不知道是从哪里来的力气,温怜竟将榆笙背到了床上。还没一会儿,温怜又扶着墙硬撑起身子,踉跄着起身。她抿了抿嘴,现在还早,她不愿再去麻烦别人,转过身给榆笙掖了掖被角,外面的风刮的特别凶,这或许,是一个开了暖气也会冷的季节吧。
榆笙躺在床上,只觉得头又晕又沉,双手紧紧攥住床单,有意识,但就是动不了。他好像误闯到一个陌生的世界里,到处都是陌生的事物,那一个个熟悉的面孔让他心慌。突然,四周的环境发生变化,他来到了一个天台边。他心中猛地一震,该不会…没等他想完,一只大手将他推了下去,榆笙瞳孔骤缩,更让他意外的是这只手的主人竟是他心心念念的秦琼。疼痛瞬间钻进他的四肢,他的骨髓里,不是身体上的,却比身体上的还要难受,甚至超过了失重的感觉。
他好难受,可他动不了,他突然感受到了刺骨的冷,是窗子打开了吗?算了,难受就难受吧,他能怎么办呢?他没有力气去想那些了,那深深的无力感让他不知所措,榆笙最终还是没有战胜过疲倦,沉沉的睡了过去。
等他醒来后已经过了三个小时,可他却觉得像三年一样难熬。他稍稍调整了一下身子靠着枕头坐了起来,汗珠从他的额头渗出,只是一个简单的动作就让他脱了力。
一旁的温怜看他那张苍白的小脸儿,眼里的心疼都要溢出来了,她用湿毛巾轻轻擦拭着榆笙的脸庞,什么也没说。榆笙感到诧异,阿娘怎么没有问起昨晚自己没回家的事?榆笙从没有这么晚回家过,最晚的一次也是因为在外面打不到车,稍晚了点到家。榆笙突然愣了一下,他看到了温怜眼底的乌青,在她脸上显得格外刺眼,他突然明白了,阿娘因为自己等了一整晚。榆笙感觉鼻尖酸酸的,温怜什么也没说,只是顺了顺他略显凌乱的头发,浅浅的笑着。

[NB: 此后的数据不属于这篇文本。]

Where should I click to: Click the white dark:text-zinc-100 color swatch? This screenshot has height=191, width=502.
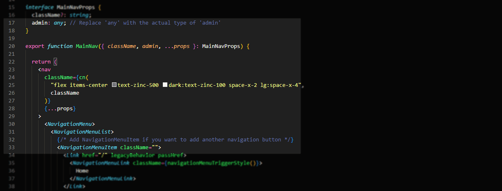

一阵急促的脚步声响起,接着又是敲门的声音,榆童喘着气急匆匆的赶来。榆童走到床边坐下,看着床上虚弱的榆笙,心一抽一抽的疼。榆笙看着她愣了愣,随即扑过来将头埋进榆童的颈窝,她的颈窝一热,她知道,榆笙哭了。原本想问他怎么回事的话到嘴边却成了安慰的话语,她握住榆笙的手,即使不知道到底是怎么回事,但单看他那样子,应该是受委屈了。
榆童皱了皱眉,虽然阿榆的性格是有点不太好,但也不至于到这种地步啊。榆童知道,依榆笙的性子问是问不出来多少的,她能做的就只有尽可能的去安慰他。屋子里很安静,只有阿榆小声呜咽的声音。
哭够了,榆笙胡乱抹了抹眼泪,又恢复了他那傲娇的样子,要不是因为他红彤彤的鼻尖与脸上的泪痕还以为他什么事也没有。
消息提示音响起,榆童翻出手机,看了几眼,抱歉揉了揉榆笙蓬松的头发“阿榆,阿姐还有工作没完成,好好休息。”“阿娘也是。”榆童近些年一直在外打拼,她想靠自己的实力,这几天更是忙的几乎连家都回不去,不过她只要一有时间就立马来陪自己的家人。但这是她自己选的路,她要为自己负责。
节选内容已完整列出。